The consequence: your defensive performance funds your offense. A player who parries a four-hit string comes out of the enemy turn richer than they entered it; a player who face-tanks pays twice, in health and in tempo. This is the sharpest economic statement in the design, and also the root of its most-criticized dynamic (parry strictly dominates dodge for anyone who can execute it; see design tensions).
Skill select mid-fight: Lumière Assault (3 AP, crits generate an extra Charge) vs Overcharge (4 AP, spends all Charges). Costs sit right on the buttons. Source: Game UI Database.
The Gradient gauge
Below the party frames sits a shared segmented bar that fills as the fight goes on: dealing damage, taking turns, defending well. It pays for two things:
- Gradient Attacks: per-character cinematic ultimates unlocked through the story, costing one or more full segments.
- Gradient Counters: the only answer to attacks flagged with the special indicator, which can't be parried.
Because the gauge is party-wide, spending it is a group decision: a Gradient Counter spent to survive is an ultimate you can't cash later. One pool, two uses, offense vs insurance: shared-party-gauge logic applied at the per-fight timescale, a close cousin of the fixed budgets in loadout-as-budget.
Items: tints
Tints: Healing (30% HP), Energy (+3 AP), Revive (30% HP ally revive). Stock is small and refills at every expedition flag, Estus-style, so hoarding is pointless and using them is never a long-term loss. Source: Game UI Database.
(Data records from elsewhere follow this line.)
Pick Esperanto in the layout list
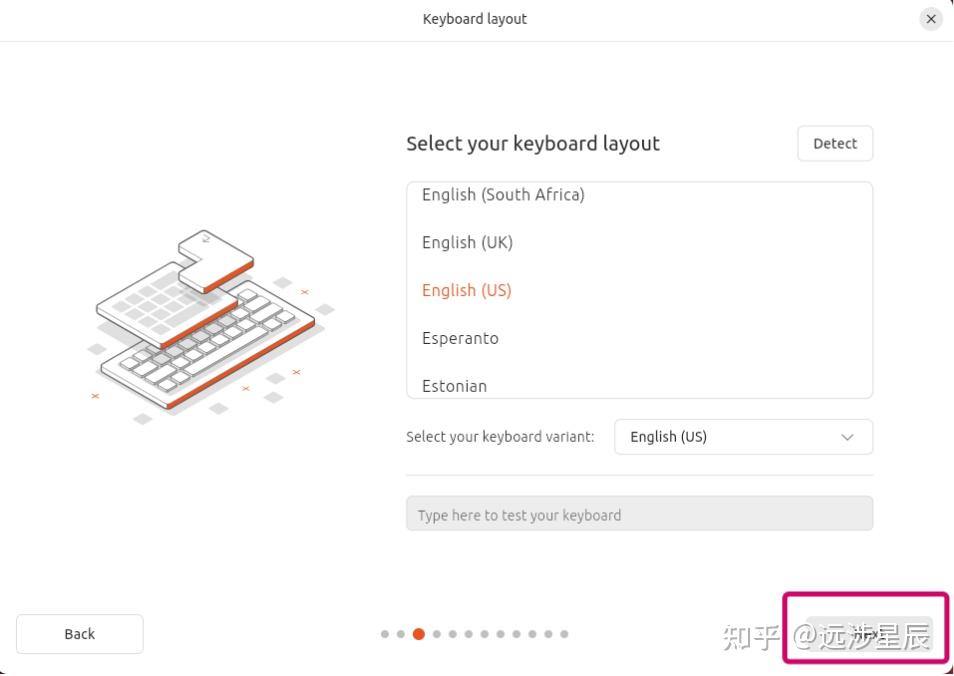 point(460,339)
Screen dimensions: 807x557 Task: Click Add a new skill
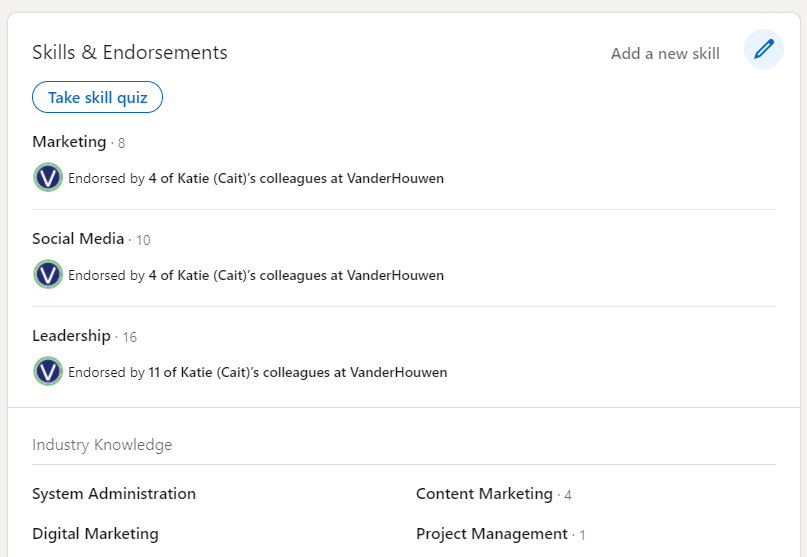coord(665,54)
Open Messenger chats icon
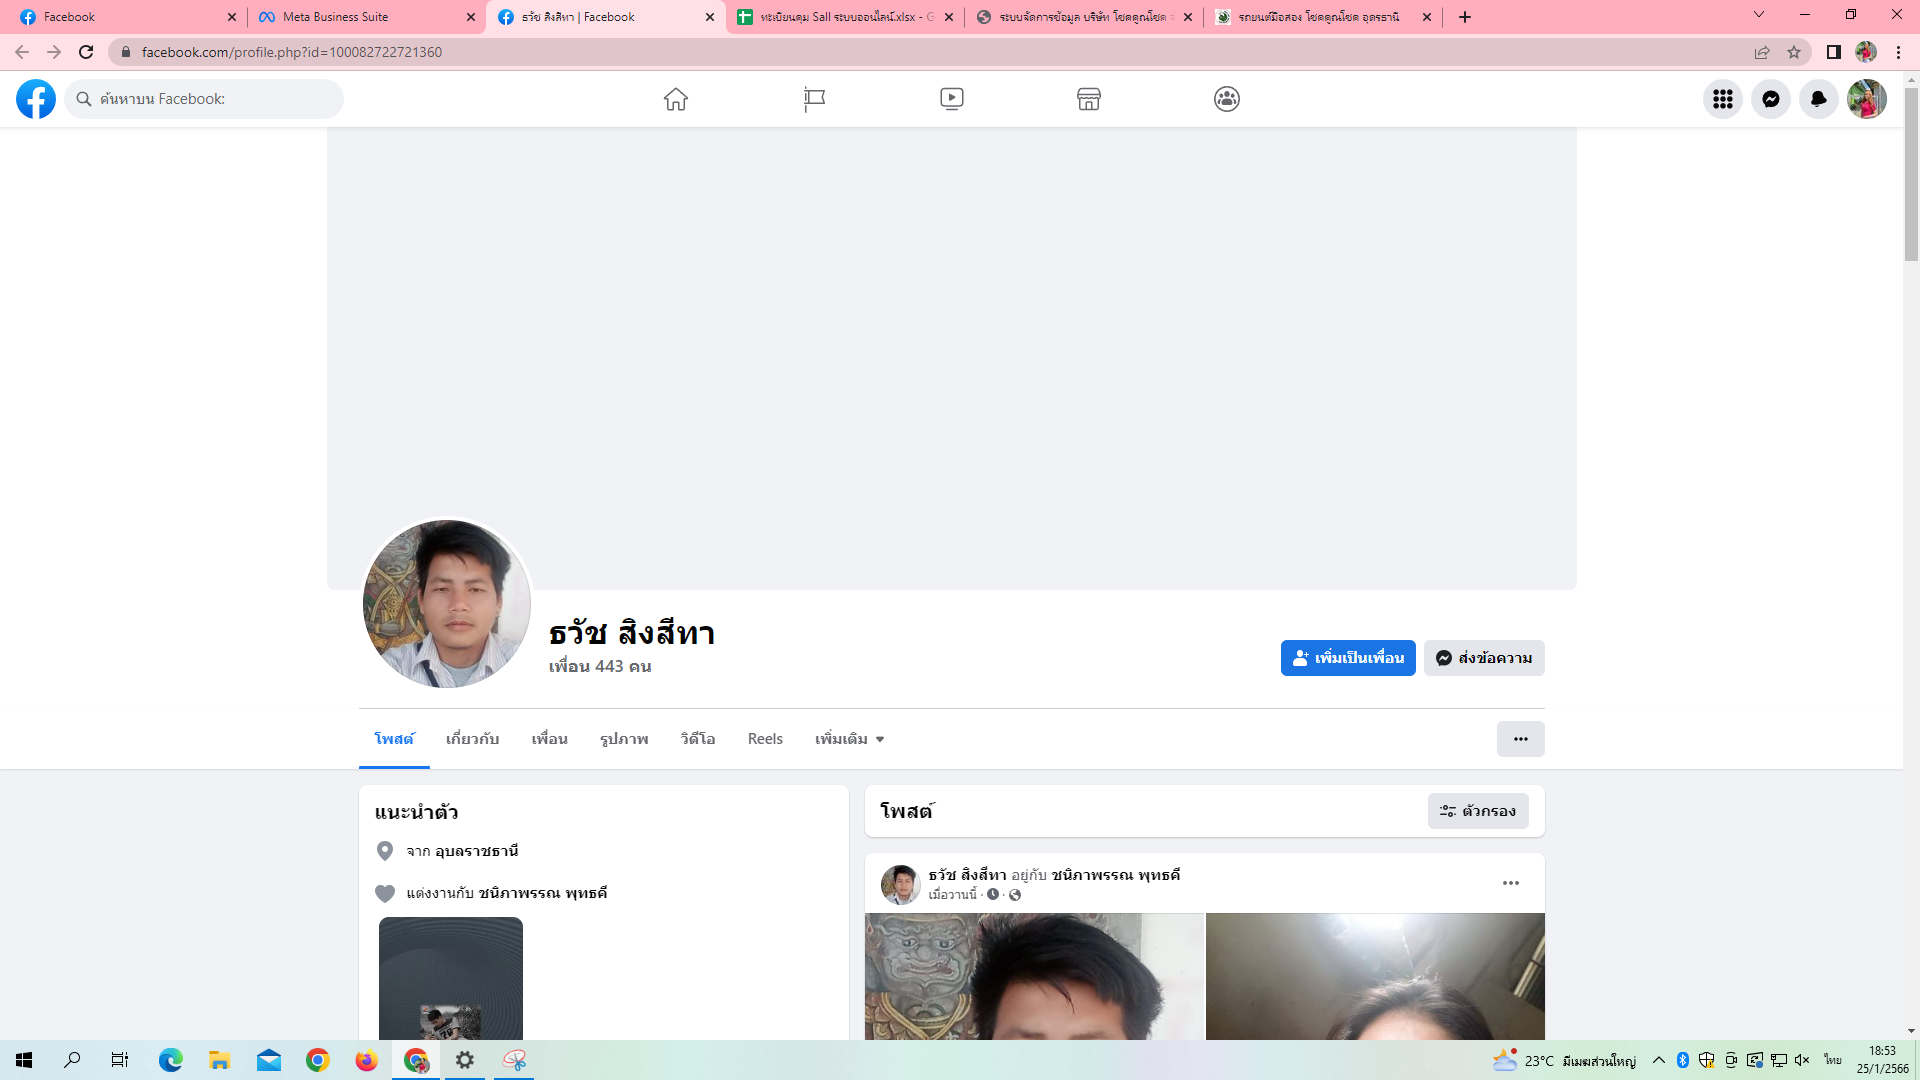 tap(1770, 99)
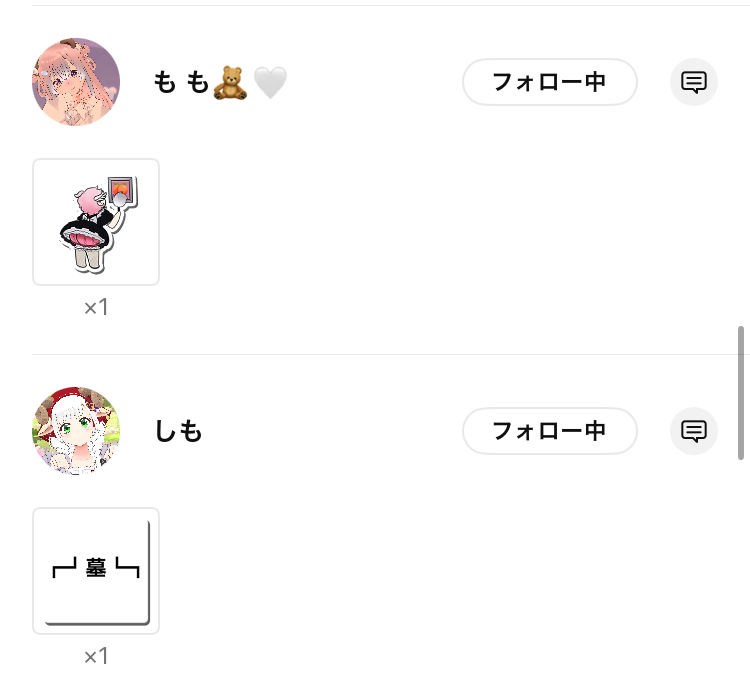
Task: Toggle フォロー中 follow status for もも
Action: [550, 82]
The refill-at-flag design (see world & camp) keeps the item economy per-attempt instead of per-playthrough: a deliberate anti-hoarding stance borrowed from Souls bonfires rather than from JRPG shopping.
Patterns this exemplifies
shared-party-gauge: one party-wide resource with competing offensive and defensive uses.reactive-turn-based: the AP flows are what make the real-time layer strategically legible rather than cosmetic.